1774 de ilk sancıları izlenen bir tiyatro eseri sonrasında başlamış olan ve sayısız taslak ve bölüm çalışması sonrasında 1832 de goethenin ölümünden sonra adeta goethe yi ölümsüzleştirmek adına yayımlanabildi.
48 yıllık bir çabanın ve sancının insanı şeytanla ve kendi şeytanlığıyla tanıştıran eşsiz sonucu.
sosyal yayınları'ndan çıkan ismet zeki eyüboğlu çevirisi, maalesef eserdeki metafiziği yansıtabilecek bir dilden uzak. oldukça seküler bir üslupla sırf öztürkçe çevireceğim diye eserin metafizik çağrışımlarının katli söz konusu. bu dil esere bir ihanettir, bu ihanetin ismet zeki eyüboğlu gibi bir edebiyatçıdan gelmesi ise başka bir trajedi.
yavaş yavaş, cümle cümle, sindire sindire okunması gereken kitaptır.
"duyuyorsun işte, sevinçten bahis yok. kendimi en yüksek coşku veren hazza, sevgi doğuran kine, kuvvet veren üzüntüye adıyorum. bilginin verdiği ihtirastan kurtulan kalbim, artık gelecekte her türlü acıya açık olmalıdır. bütün insanlığın kaderini kendi içimde yaşamak istiyorum."
ankara üniversitesi hazırlık öğrencilerinin oynadığı müzikal. haliyle ingilizce idi. kendilerince yorumlamışlar oyunculukları eleştirecek de değilim elbette amatörce yapılmış bir iş keyif aldıkları belliydi önemli olan buydu. sahne kazalarının suyunun çıktığı bir gösteri idi çok güldüm fakat hiç biri son sahnede karakterlerin altta kalanın canı çıksın oynamasına yapılan şu yorum kadar güldürmedi . şeytanlar melekler birbirinin üstüne atlıyor, şakalaşıyor eğleniyorlar. o sırada tanrı geliyor tam atlamaya hazırlanıyor faust bişiler söyleyip atlamasına engel oluyor ve tam bu sırada önümde oturan adam gayet sakince
-allahın üstüne oturulmaz ...
Goethe yazmaya 18 yaşında başladığı 82 yaşında bitirebildiği kitaptır. Mutlaka okunması gereken bir eserdir. Bence kitaptaki en etkileyici söz 'vi veri veniversum vivus vici' yani 'Yaşamımda, fethettim evreni, doğruluğun kudretiyle.'. Bu söz ayrıca v for vendetta'da da kullanılmıştır.
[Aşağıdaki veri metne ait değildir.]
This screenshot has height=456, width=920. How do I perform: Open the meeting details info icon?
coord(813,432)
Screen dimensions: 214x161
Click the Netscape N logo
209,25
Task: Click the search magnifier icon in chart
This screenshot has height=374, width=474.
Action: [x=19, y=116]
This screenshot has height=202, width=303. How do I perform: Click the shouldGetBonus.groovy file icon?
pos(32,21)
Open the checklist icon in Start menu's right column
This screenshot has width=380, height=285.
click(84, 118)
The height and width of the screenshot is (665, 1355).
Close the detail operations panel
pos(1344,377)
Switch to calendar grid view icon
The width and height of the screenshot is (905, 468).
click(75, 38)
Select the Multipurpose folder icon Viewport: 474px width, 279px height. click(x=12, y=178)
"aslında kâğıda yazılan söz, daha kalemin ucundayken ölür."
"cadı mepfisto'ya şöyle der:
-üstadım,sizi tanıyamadım affedin, at ayağınız nerede?
-bütün dünyayı etkileyen medeniyet, şeytanı da etkiledi.artık gulyabani şeklimle kimseye görünmüyorum. boynuz,kuyruk ve uzun tırnaklar yok gördüğün gibi. at ayağım saygınlığıma zarar veriyor. bu yüzden takma bacak kullanıyorum....şeytan çoktan efsaneler kitabına yazıldı.ancak bu durum insanların lehine olmadı. kötü olandan kurtuldular fakat kötüler yerinde kaldı."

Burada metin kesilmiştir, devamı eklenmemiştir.